→ **TASK OBJECTIVE**: Copy out every line of the listing below word for word, leaving out the pictures.

:: RECORD SET

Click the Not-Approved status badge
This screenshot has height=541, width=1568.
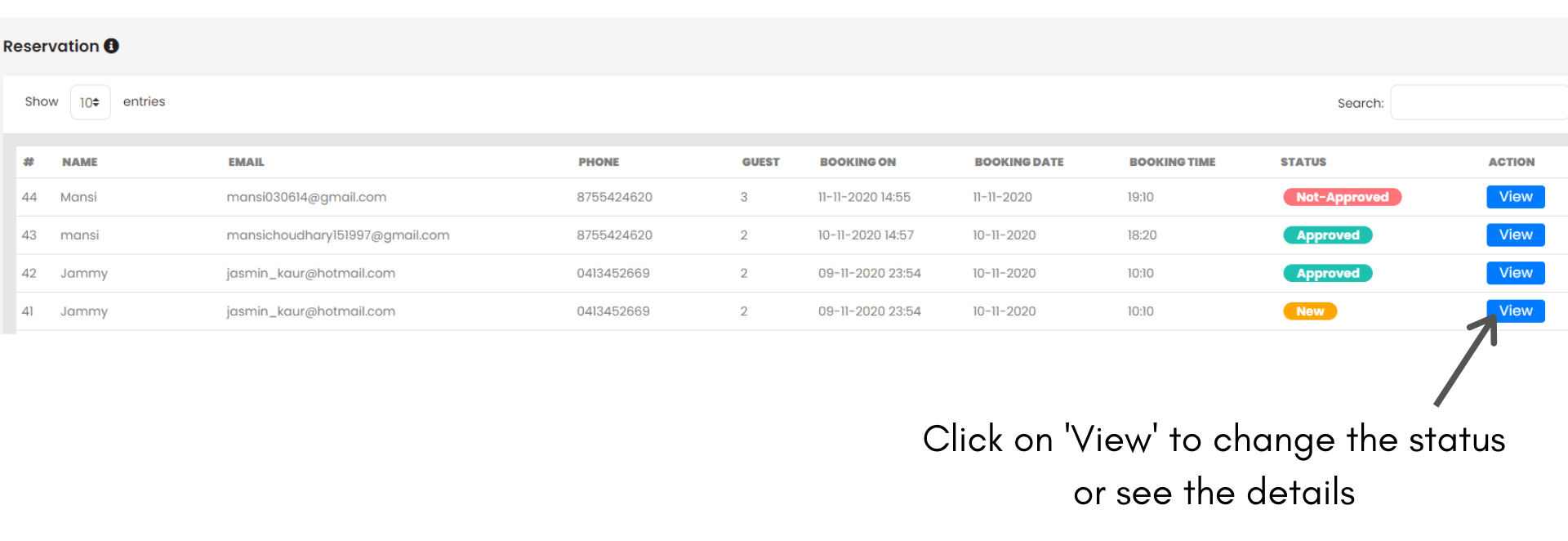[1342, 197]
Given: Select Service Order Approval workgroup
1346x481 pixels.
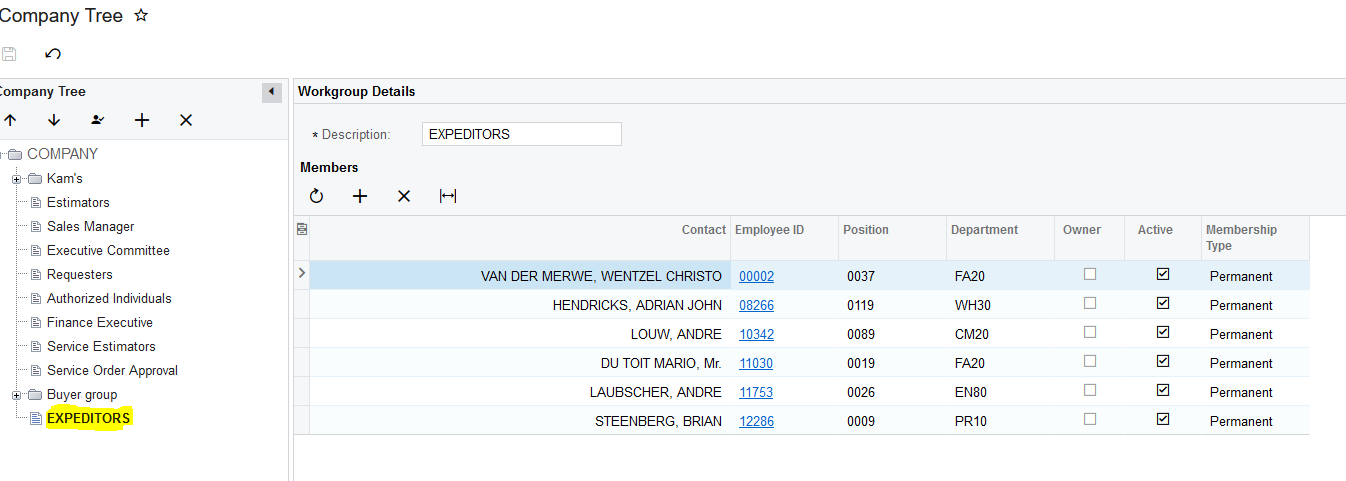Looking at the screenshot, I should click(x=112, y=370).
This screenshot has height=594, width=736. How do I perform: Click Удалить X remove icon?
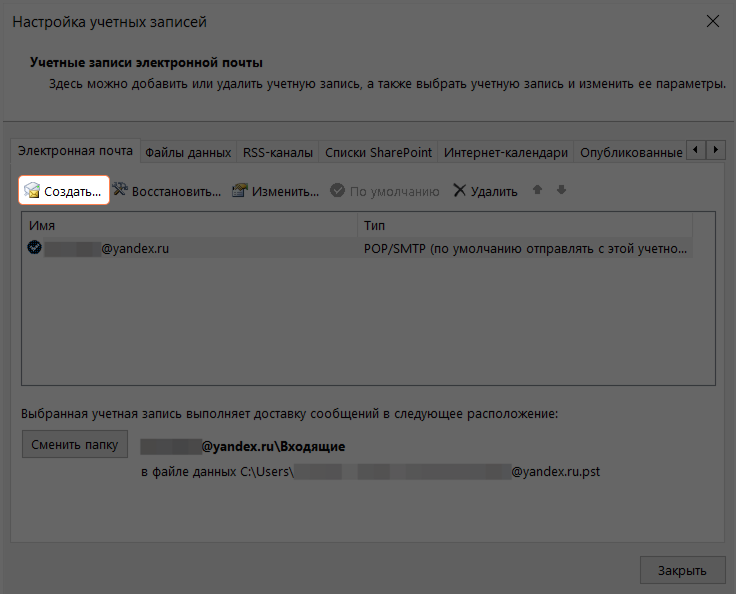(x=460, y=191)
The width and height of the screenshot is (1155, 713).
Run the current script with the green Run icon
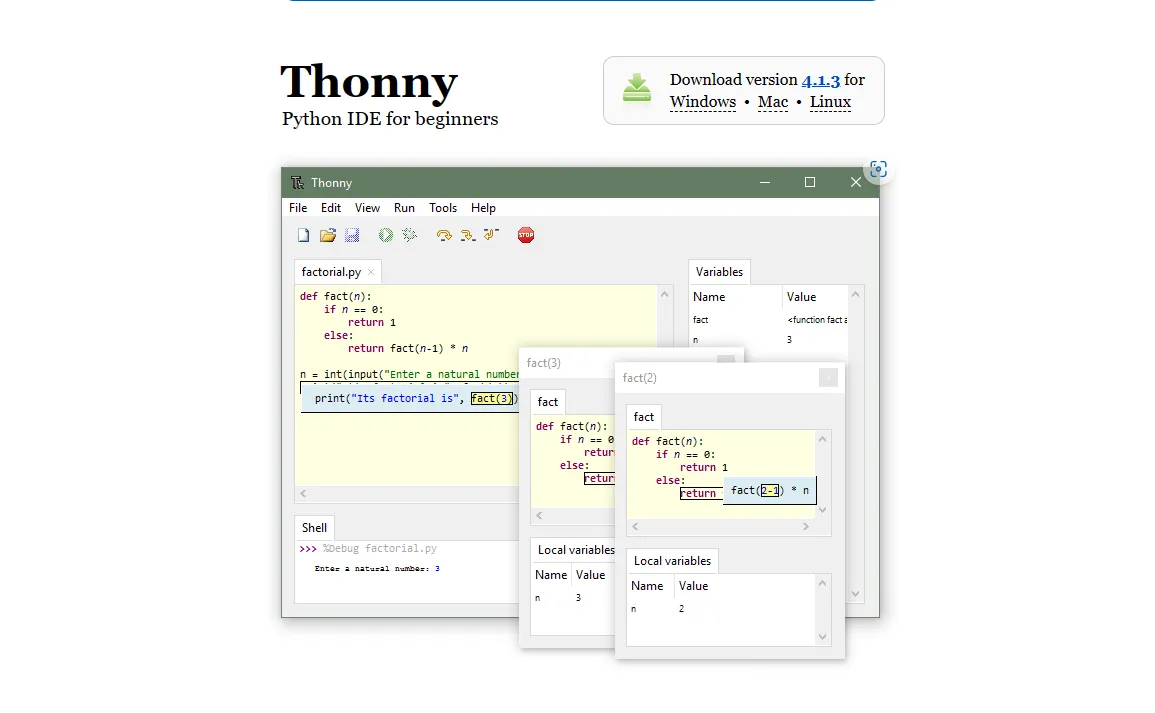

::::

→ **SOLUTION**:
Click the Not-Approved status badge
This screenshot has height=541, width=1568.
[1342, 197]
Given: Select Service Order Approval workgroup
1346x481 pixels.
Looking at the screenshot, I should click(x=112, y=370).
This screenshot has height=594, width=736. How do I perform: Click Удалить X remove icon?
(x=460, y=191)
The width and height of the screenshot is (1155, 713).
Run the current script with the green Run icon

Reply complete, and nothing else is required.